## Tasks to complete
A – Reproduce the course listing from "Computer Vision (3)" up to and including "5, 2023: Tue, 1:30–2:20 p.m." word for word.
B – List the deep neural architectures that the course listing names as covered.

## Exercise text

Fall 2023 - CMPT 412 D100

Computer Vision (3)

Class Number: 6797

Delivery Method: In Person

Overview

  • Course Times + Location:

    Sep 6 – Oct 6, 2023: Tue, 1:30–2:20 p.m.
    Burnaby

    Oct 11 – Dec 5, 2023: Tue, 1:30–2:20 p.m.
    Burnaby

    Sep 6 – Dec 5, 2023: Thu, 12:30–2:20 p.m.
    Burnaby

  • Exam Times + Location:

    Dec 11, 2023
    Mon, 3:30–6:30 p.m.
    Burnaby

  • Prerequisites:

    CMPT 361 and MATH 152, both with a minimum grade of C-.

Description

CALENDAR DESCRIPTION:

Computational approaches to image and video understanding in relation to theories, the operation of the human visual system, and practical application areas such as robotics. Topics include image classification, object detection, image segmentation based mostly on deep neural network and to some extent classical techniques, and 3D reconstruction. Also covers state-of-the-art deep neural architectures for computer vision applications, such as metric learning, generative adversarial networks, and recurrent neural networks.

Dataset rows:

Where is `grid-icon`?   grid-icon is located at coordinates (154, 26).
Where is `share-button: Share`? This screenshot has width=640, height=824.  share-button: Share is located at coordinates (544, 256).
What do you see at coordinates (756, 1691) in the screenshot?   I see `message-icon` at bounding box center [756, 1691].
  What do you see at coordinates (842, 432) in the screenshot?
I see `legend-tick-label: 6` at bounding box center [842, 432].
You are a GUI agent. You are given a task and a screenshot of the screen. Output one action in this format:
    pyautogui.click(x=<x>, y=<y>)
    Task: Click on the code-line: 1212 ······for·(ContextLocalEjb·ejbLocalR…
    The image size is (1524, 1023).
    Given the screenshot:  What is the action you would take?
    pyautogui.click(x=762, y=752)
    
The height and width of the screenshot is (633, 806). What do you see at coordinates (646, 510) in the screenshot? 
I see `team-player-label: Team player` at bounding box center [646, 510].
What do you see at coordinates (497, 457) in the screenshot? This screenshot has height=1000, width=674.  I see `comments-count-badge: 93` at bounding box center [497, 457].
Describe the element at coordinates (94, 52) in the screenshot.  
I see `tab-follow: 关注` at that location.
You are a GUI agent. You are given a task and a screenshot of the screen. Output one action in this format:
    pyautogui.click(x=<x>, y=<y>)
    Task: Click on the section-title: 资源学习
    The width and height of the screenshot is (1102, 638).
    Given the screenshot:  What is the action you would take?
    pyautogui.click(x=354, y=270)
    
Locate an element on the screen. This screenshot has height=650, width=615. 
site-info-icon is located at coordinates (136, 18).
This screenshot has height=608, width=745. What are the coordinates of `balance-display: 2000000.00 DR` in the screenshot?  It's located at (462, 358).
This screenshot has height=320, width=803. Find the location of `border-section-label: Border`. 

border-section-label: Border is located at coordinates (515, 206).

## Task-by-task outputs
A –
Computer Vision (3)

Class Number: 6797

Delivery Method: In Person

Overview

  • Course Times + Location:

    Sep 6 – Oct 6, 2023: Tue, 1:30–2:20 p.m.
    Burnaby

    Oct 11 – Dec 5, 2023: Tue, 1:30–2:20 p.m.

B –
- Metric learning
- Generative adversarial networks
- Recurrent neural networks